After just 14 weeks, participants demonstrated clinically significant outcomes and trajectories. All 82 participants remained engaged in the initiative. Of those who recorded a weight at baseline, 65% recorded weight loss, with an average loss of 3.4% of their body weight. Additionally, 21% of the cohort had already demonstrated transformative weight loss, that is, weight loss greater than 5%.3 Sixty-seven percent of participants with diabetes or comorbid diabetes/hypertension demonstrated controlled blood glucose levels and 22% achieved normal fasting blood glucose levels as defined by the American Diabetes Association.4
Individuals with hypertension or comorbid diabetes/hypertension also demonstrated early improvements, 45% of whom reduced their blood pressure below 140/90 mmHg. Coaches reported, anecdotally, that the number of prescribed medications by some patients’ primary care physicians went from 4 to 1 as a result of the lifestyle changes achieved.

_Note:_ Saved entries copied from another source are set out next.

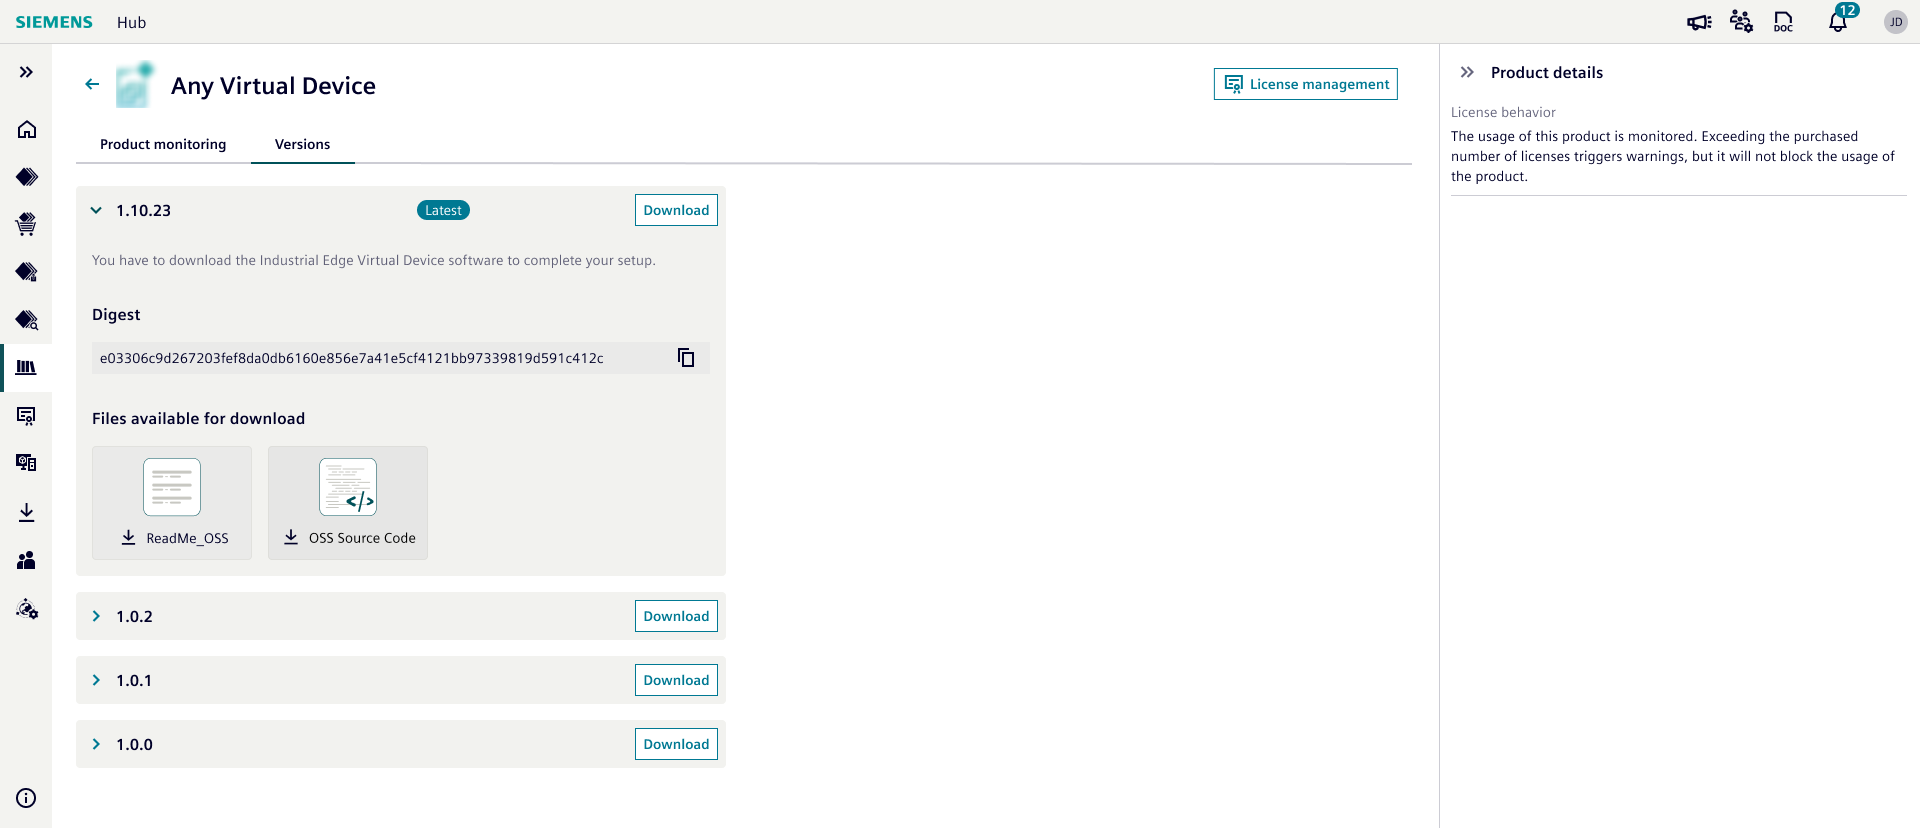This screenshot has height=828, width=1920.
Task: Copy the digest hash to clipboard
Action: [686, 358]
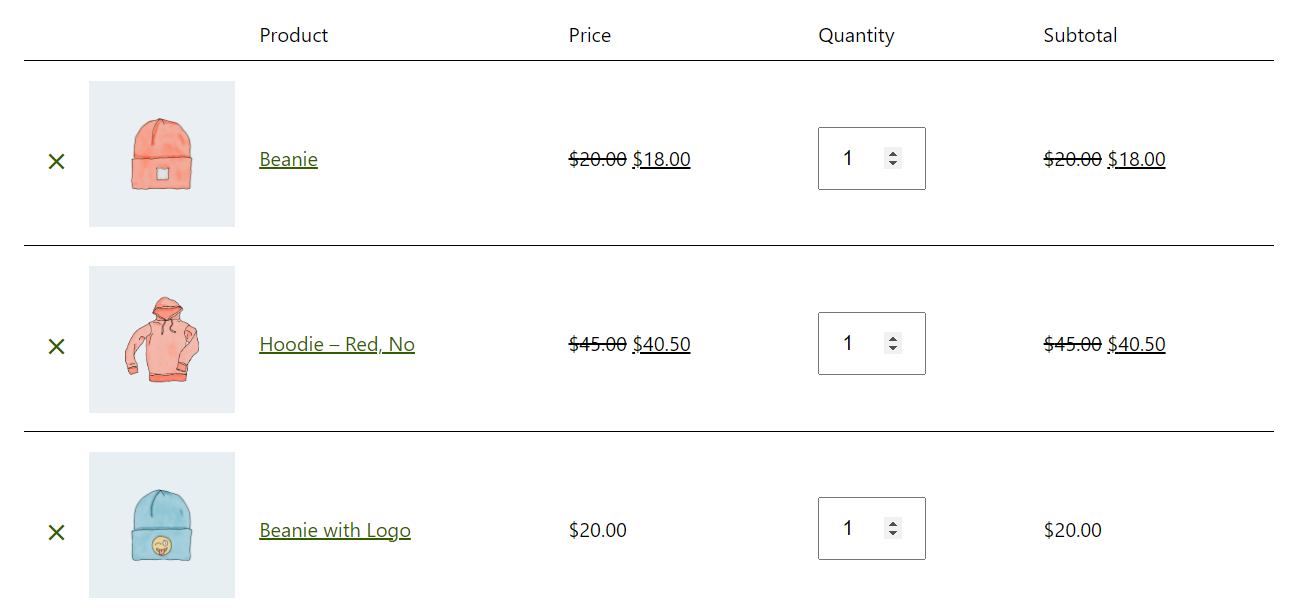This screenshot has height=611, width=1292.
Task: Decrease Beanie quantity with down arrow
Action: click(893, 163)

Beyond improved health outcomes, the program scored positively among participants. Helpfulness of Coach Calls and Overall Satisfaction scored initial ratings of 4.3 and 4.2, respectively, on a 5-point Likert scale. Ninety-two percent of participants said they would recommend the program to a friend or family member. In addition, participants reported a high level of commitment to the program and increased confidence in making lifestyle changes across the board. They reported that the program was effective in addressing their specific personalized needs. Based on previously reported findings,5 program satisfaction often predicts adoption and adherence.
The program will conclude in the third quarter of 2017. While the initiative is ongoing, participant progress has been significant thus far. The implications of such an initiative are paramount to helping prevent and manage potentially chronic conditions at scale. Extending beyond the examination room, institutions such as large health systems, which serve communities of hundreds of thousands of people while employing tens of thousands more, can successfully improve health outcomes and drive lasting behavior change across large populations.
Traditional in-person lifestyle interventions struggle with participation and lack context and visibility into the actions or behaviors of their population in the daily environment. However, by partnering with an innovative company like Noom, one health system was provided with a unique opportunity to meet (and help) their patients in the most convenient place imaginable—right on their mobile phone. Author information: Andreas Michaelides, PhD, is chief psychology officer for Noom, Inc. Ed Pienkosz is the director of Business and Coach Development for Noom, Inc. References
1. Norris SL, Glasgow RE, Engelgau MM, O’Connor PJ, McCulloch D. Chronic disease management: a definition and systematic approach to component interventions. Dis Manag Health Out. 2003;11(8):477-488. doi: 10.2165/00115677-200311080-00001.
2. Lorig KR, Holman HR. Self-management education: history, definition, outcomes, and mechanisms. Ann Behav Med. 2003;26(1):1-7. doi:10.1207/S15324796ABM2601_01.
3. CDC. National Diabetes Statistics Report, 2014: estimates of diabetes and its burden in the United States. CDC website. https://www.cdc.gov/diabetes/pubs/statsreport14/national-diabetes-report-web.pdf. Accessed January 31, 2017.
4. Diagnosing diabetes and learning about prediabetes. American Diabetes Association website. http://www.diabetes.org/diabetes-basics/diagnosis/ Updated November 21, 2016. Accessed January 30, 2017.
5. Michaelides A, Raby C, Wood M, Farr K, Toro-Ramos T. Weight loss efficacy of a novel mobile Diabetes Prevention Program platform with human coaching. BMJ Open Diab Res Care. 2016;4(1):e000264. doi: 10.1136/bmjdrc-2016-000264.